A doutrina do Fabianismo deriva principalmente de duas correntes teóricas. A primeira delas é o marxismo, que contava com ampla influência entre os movimentos sócio-políticos da época e impactou no pensamento inicial dos jovens fundadores da Sociedade Fabiana. Entretanto, os pensadores fabianos acabaram se afastando do marxismo principalmente por acreditarem que o Estado não é um organismo de classe a ser tomado, mas um aparelho a ser usado para promover gradualmente o bem-estar social. Enquanto a abordagem de tipo marxista se centra na estrutura econômica, a atenção do Fabianismo está na cultura política.
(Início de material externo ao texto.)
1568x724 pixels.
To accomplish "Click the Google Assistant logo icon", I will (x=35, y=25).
O Socialismo Fabiano se propõe ser uma fase da evolução da democracia, que de fato nunca se realizaria plenamente, preocupando-se mais em tornar eficientes as instituições existentes do que modificá-las radicalmente.

A sua segunda influência teórica foi o pensamento liberal inglês, em especial John Stuart Mill, de quem o Fabianismo herdou o apreço pelo estado democrático e a atenção dedicada à cultura política. Nesse sentido, o Fabianismo se tornou sinônimo de um “socialismo britânico moderado”. Seus principais pontos sistematizados no livro Fabian essays in socialism, de 1910. Suas principais propostas estão relacionadas à promoção da reforma social, através da geração de emprego a partir de obras públicas, de uma legislação social que ampare os trabalhadores, de um sistema fiscal redistributivo, da estatização de certos setores da economia que de outra maneira cairia no monopólio privado, da redução da renda fundiária e da emancipação política das mulheres (que na época não podiam votar ou se eleger).
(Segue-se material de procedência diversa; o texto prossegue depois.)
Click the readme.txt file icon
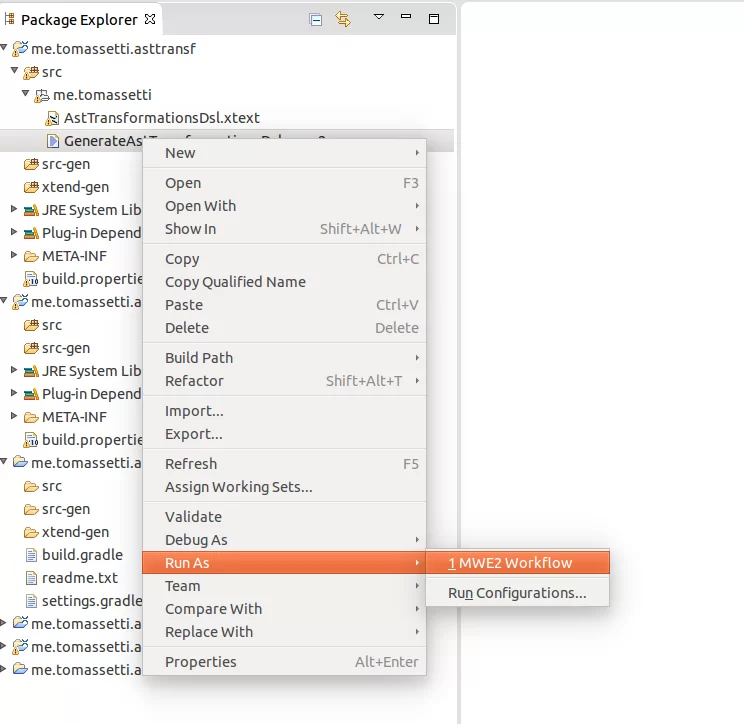The width and height of the screenshot is (744, 724). (31, 578)
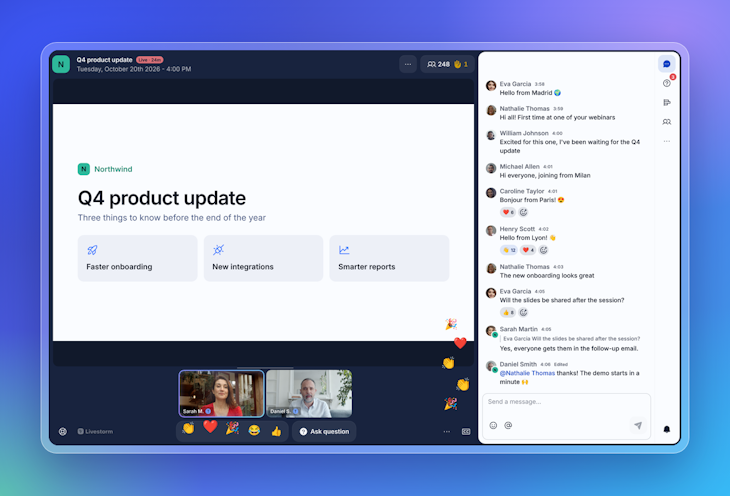Image resolution: width=730 pixels, height=496 pixels.
Task: Open the questions tab with notification badge
Action: click(x=667, y=83)
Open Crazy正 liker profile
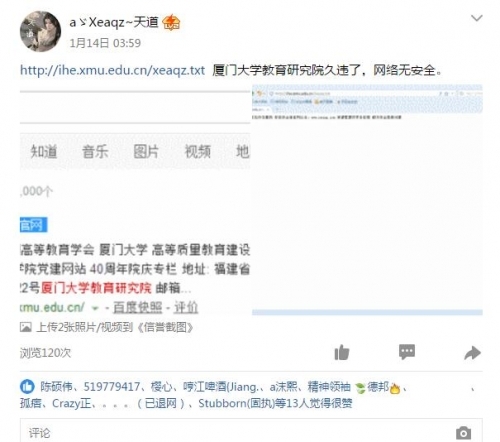The height and width of the screenshot is (442, 500). [72, 403]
Apesar de vislumbrarem o socialismo num futuro distante, os fabianos se diferem dos marxistas e dos social-democratas clássicos porque não ambicionam derrubar o Estado como os primeiros, nem ocupar seus principais cargos como os segundos, mas sim atingir de maneira indireta a política através da mudança na cultura política da população. Nesse sentido, sua principal estratégia é chamada de permeation e consiste no convencimento das pessoas sobre a importância das reformas sociais através da argumentação e propaganda política. Seu público não está nas massas, mas sim entre as elites políticas, intelectuais e culturais.

Alguns membros da Sociedade Fabiana participaram da fundação da London School of Economics and Political Science em 1895 e colaboraram para a criação do Partido Trabalhista britânico em 1900. Ainda hoje, a produção acadêmica da Sociedade Fabiana é parte da formação teórica do partido trabalhista.

Apesar de ter perdido grande parte da sua influência política, a ideia de Socialismo Fabiano tem sido resgatada de maneira conspiratória por certos grupos de direita no Brasil, para criticar a social democracia e acusar figuras ligadas principalmente ao PSDB de serem de esquerda e estarem tramando uma revolução socialista no nosso país. Entretanto, tais argumentos não encontram respaldo entre os cientistas políticos e mais confundem que esclarecem as características do sistema político brasileiro.

Referências bibliográficas:

BOBBIO, Norberto. Dicionário de Política. Brasília: Editora Universidade de Brasília, 1998.

SHAW, Bernard (org). Fabian Essays in Socialism. Boston: The Ball Publishing Co., 1911.